> What the task requires:
Reproduce all the entries precisely.

> Given records:

== Segment start ==

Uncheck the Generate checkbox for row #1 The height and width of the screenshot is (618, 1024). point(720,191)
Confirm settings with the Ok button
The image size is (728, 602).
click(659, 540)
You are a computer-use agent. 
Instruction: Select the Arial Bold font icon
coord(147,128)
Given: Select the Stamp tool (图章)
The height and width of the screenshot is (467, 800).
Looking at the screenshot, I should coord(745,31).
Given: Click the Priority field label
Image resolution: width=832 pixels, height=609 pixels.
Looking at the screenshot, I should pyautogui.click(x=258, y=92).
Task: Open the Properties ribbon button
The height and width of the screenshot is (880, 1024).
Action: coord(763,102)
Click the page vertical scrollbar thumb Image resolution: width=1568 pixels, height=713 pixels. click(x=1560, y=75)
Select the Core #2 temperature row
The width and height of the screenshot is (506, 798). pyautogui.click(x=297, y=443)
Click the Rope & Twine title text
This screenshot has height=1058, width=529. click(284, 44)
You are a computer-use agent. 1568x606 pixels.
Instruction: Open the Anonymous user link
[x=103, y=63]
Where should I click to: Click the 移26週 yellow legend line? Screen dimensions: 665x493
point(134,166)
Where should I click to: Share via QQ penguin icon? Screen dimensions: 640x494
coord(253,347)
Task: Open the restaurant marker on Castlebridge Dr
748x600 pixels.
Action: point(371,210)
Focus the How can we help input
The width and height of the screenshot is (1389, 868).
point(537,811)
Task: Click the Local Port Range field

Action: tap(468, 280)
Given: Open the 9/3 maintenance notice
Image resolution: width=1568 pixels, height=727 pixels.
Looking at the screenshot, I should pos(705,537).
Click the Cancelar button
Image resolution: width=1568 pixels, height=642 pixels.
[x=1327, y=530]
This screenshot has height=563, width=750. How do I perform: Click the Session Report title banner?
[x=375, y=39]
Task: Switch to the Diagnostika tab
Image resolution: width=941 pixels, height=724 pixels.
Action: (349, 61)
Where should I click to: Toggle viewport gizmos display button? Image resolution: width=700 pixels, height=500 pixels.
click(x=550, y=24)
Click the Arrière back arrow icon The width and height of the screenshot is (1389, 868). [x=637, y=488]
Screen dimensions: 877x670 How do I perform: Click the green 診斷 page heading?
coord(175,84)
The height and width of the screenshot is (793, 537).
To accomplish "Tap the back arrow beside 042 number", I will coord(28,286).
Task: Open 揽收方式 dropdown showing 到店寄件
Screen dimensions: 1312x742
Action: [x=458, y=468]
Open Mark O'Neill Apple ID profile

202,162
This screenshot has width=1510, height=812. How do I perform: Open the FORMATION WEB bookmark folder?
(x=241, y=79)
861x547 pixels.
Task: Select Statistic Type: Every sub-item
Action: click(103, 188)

== Segment end ==

> Answer box:
Uncheck the Generate checkbox for row #1 The height and width of the screenshot is (618, 1024). point(720,191)
Confirm settings with the Ok button
The image size is (728, 602).
click(659, 540)
You are a computer-use agent. 
Instruction: Select the Arial Bold font icon
coord(147,128)
Given: Select the Stamp tool (图章)
The height and width of the screenshot is (467, 800).
Looking at the screenshot, I should coord(745,31).
Given: Click the Priority field label
Image resolution: width=832 pixels, height=609 pixels.
Looking at the screenshot, I should pyautogui.click(x=258, y=92).
Task: Open the Properties ribbon button
The height and width of the screenshot is (880, 1024).
Action: coord(763,102)
Click the page vertical scrollbar thumb Image resolution: width=1568 pixels, height=713 pixels. click(x=1560, y=75)
Select the Core #2 temperature row
The width and height of the screenshot is (506, 798). pyautogui.click(x=297, y=443)
Click the Rope & Twine title text
This screenshot has height=1058, width=529. click(284, 44)
You are a computer-use agent. 1568x606 pixels.
Instruction: Open the Anonymous user link
[x=103, y=63]
Where should I click to: Click the 移26週 yellow legend line? Screen dimensions: 665x493
point(134,166)
Where should I click to: Share via QQ penguin icon? Screen dimensions: 640x494
coord(253,347)
Task: Open the restaurant marker on Castlebridge Dr
748x600 pixels.
Action: point(371,210)
Focus the How can we help input
The width and height of the screenshot is (1389, 868).
point(537,811)
Task: Click the Local Port Range field

Action: tap(468, 280)
Given: Open the 9/3 maintenance notice
Image resolution: width=1568 pixels, height=727 pixels.
Looking at the screenshot, I should pos(705,537).
Click the Cancelar button
Image resolution: width=1568 pixels, height=642 pixels.
[x=1327, y=530]
This screenshot has height=563, width=750. How do I perform: Click the Session Report title banner?
[x=375, y=39]
Task: Switch to the Diagnostika tab
Image resolution: width=941 pixels, height=724 pixels.
Action: (349, 61)
Where should I click to: Toggle viewport gizmos display button? Image resolution: width=700 pixels, height=500 pixels.
click(x=550, y=24)
Click the Arrière back arrow icon The width and height of the screenshot is (1389, 868). [x=637, y=488]
Screen dimensions: 877x670 How do I perform: Click the green 診斷 page heading?
coord(175,84)
The height and width of the screenshot is (793, 537).
To accomplish "Tap the back arrow beside 042 number", I will coord(28,286).
Task: Open 揽收方式 dropdown showing 到店寄件
Screen dimensions: 1312x742
Action: [x=458, y=468]
Open Mark O'Neill Apple ID profile

202,162
This screenshot has width=1510, height=812. How do I perform: Open the FORMATION WEB bookmark folder?
(x=241, y=79)
861x547 pixels.
Task: Select Statistic Type: Every sub-item
Action: click(103, 188)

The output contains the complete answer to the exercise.